Tax Advantages: Life insurance plans allow policyholders to claim tax deductions, allowing the insured to save a significant sum of money that would otherwise be spent on paying taxes. Individuals should make an effort to find out how to claim the applicable tax benefits and use the same to save money.
How Does Life Insurance Policy Helps Save Taxes?
To make the most of the life insurance tax benefit, policyholders must understand the tax implications in detail. Here’s how components of life insurance plans are treated under the income tax rules in India.
Tax deduction under Section 80C of the Income Tax Act
The life insurance premium paid for the policy taken out in the name of parents, self, children (minor or adult,) or spouse is eligible for a tax deduction under Income Tax Act’s Section 80C.
However, to be able to claim the tax deduction the insurance policy premium should not be over 10% of the total sum assured, if the life insurance plan was issued post-1 April 2012.
Tax deduction under Section 10(10D)
The insurance premium amount paid by the policyholder is less than 10% of the total sum assured under the insurance plan (issued post 1 April 20212) the maturity amount received by the insured at the end of the policy tenure is exempted from taxes under Section 10(10D) of the Income Tax Act.
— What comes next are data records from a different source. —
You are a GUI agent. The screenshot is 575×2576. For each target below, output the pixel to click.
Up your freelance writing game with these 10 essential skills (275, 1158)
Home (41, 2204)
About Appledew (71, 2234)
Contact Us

The same act also allows policyholders who bought an insurance policy before 1 April 2012, to claim tax deductions on the premium they paid if the same does not exceed 20% of the total sum assured for the specific insurance plan.
These tax benefits allow individuals to save on their taxes and help them build a corpus over the years, without affecting their proceeds. Keeping this information in mind individuals can plan their taxes better and also maximize the utility of their insurance policies.
Collectively, these benefits make the best-term insurance policy also an effective tool for financial planning. Such plans allows individuals to plan toward a financially secure future by mobilizing small savings over the years and help make the insured and their family members better equipped for any emergency.